**Brief**
In the passage on micro-CT and bone strength in OVX rats, by what percentage did PEG-PLGA-AL@Fe3O4/E2 + MF treatment reduce Tb.Sp compared with the OVX group?
(Source passage begins)
In order to analyze the extent of bone loss induced by NPs, the trabecular bone volume of distal femurs and proximal tibias was evaluated by micro-CT (Fig. 8d). The sham group showed a 3.21-fold higher percentage BV/TV than the OVX group (P < 0.01, Fig. 9), while the PEG-PLGA-AL@Fe3O4/E2 + MF NPs treatment group exhibited a 2.72-fold increase in BV/TV compared with the OVX group (P < 0.01). The increase in BV/TV of the PEG-PLGA-AL@Fe3O4/E2 NPs-treated group was merely 145% compared to the PEG-PLGA-AL@E2 NPs treated group (P < 0.05). Furthermore, we measured the microarchitecture parameters. In accordance with the results of BV/TV, the Tb.N in the OVX group showed significantly lower than that of sham group. Otherwise, the Tb.Sp in the OVX group was higher than that of the sham. A changeover was seen in the group of PEG-PLGA-AL@Fe3O4/E2 + MF, reducing Tb.Sp by 51.35% compared to the OVX group (P < 0.05). The numerical value of Tb.Sp was approximate to the value showed in sham group. Thus, these results implied that treatment with PEG-PLGA-AL@Fe3O4/E2 + MF effectively improved OVX-induced OP in rats.

Fig. 9
figure 9

The percent bone volume (BV/TV), trabecular thickness (Tb.Th), trabecular separation (Tb.Sp) and trabecular number (Tb.N) as measured by micro-CT in OVX rats (n = 9). *P < 0.05 versus OVX. Treatment groups TG1: OVX, TG2: free E2, TG3: PLGA@E2 NPs, TG4: AL-PLGA@ E2 NPs, TG5: PEG-PLGA@E2 NPs, TG6: PEG-PLGA-AL@E2 NPs, TG7: PEG-PLGA-AL@Fe3O4 NPs, TG8: PEG-PLGA-AL@Fe3O4/E2 NPs, TG9: PEG-PLGA-AL@Fe3O4/E2 NPs + MF

NPs improve femoral bone strength in OVX rats

Furthermore, we studied the bone strength of the right femur by adopting the three-point bending test. The right femurs showed marked decreases in the mechanical strength index consisting of maximum load, maximum strength and elastic modulus in the OVX group (P < 0.05, Fig. 10). Meanwhile, this decrease in the mechanical strength index was reversed by treatment with NPs. Particularly, the mechanical strength indexes were statistically higher in the PEG-PLGA-AL@Fe3O4/E2 NPs + MF group compared to the OVX group. The results of bone strength about other different groups did not reach to any statistically significant degree.
(Source passage ends)
(Extracted records begins)
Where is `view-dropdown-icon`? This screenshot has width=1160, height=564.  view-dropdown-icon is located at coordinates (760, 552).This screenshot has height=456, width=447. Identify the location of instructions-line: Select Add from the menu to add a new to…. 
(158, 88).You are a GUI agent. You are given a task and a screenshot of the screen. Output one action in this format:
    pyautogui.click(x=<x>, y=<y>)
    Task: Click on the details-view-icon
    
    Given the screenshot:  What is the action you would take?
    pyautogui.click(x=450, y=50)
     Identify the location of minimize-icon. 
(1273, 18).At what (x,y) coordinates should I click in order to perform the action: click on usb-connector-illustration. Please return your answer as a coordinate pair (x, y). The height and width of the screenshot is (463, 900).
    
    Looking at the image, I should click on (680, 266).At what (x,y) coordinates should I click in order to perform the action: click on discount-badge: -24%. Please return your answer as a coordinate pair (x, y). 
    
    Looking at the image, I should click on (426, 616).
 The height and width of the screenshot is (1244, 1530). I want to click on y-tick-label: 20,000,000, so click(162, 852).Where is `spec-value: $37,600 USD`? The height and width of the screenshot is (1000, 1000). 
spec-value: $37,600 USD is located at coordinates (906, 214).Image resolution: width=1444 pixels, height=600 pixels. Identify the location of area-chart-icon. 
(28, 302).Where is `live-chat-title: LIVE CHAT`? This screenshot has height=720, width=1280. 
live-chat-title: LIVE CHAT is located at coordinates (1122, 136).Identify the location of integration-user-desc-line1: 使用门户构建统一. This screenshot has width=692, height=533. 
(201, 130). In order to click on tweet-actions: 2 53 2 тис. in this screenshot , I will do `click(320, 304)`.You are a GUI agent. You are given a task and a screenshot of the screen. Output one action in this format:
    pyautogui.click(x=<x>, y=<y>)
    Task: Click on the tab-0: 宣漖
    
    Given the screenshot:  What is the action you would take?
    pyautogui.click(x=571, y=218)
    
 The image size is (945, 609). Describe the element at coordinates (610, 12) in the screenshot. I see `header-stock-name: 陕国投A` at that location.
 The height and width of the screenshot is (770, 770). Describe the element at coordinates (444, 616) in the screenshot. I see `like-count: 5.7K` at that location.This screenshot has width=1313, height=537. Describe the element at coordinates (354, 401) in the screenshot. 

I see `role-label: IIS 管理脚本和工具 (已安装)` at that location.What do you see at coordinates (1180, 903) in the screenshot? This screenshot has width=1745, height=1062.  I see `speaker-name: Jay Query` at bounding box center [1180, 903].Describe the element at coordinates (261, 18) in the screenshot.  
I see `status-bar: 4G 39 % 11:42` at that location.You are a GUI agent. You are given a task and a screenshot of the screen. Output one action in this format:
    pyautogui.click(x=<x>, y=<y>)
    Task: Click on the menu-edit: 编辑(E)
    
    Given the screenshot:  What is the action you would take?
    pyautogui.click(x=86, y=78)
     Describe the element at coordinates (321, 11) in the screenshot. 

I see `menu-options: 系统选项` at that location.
(Extracted records ends)
**Reply**
51.35%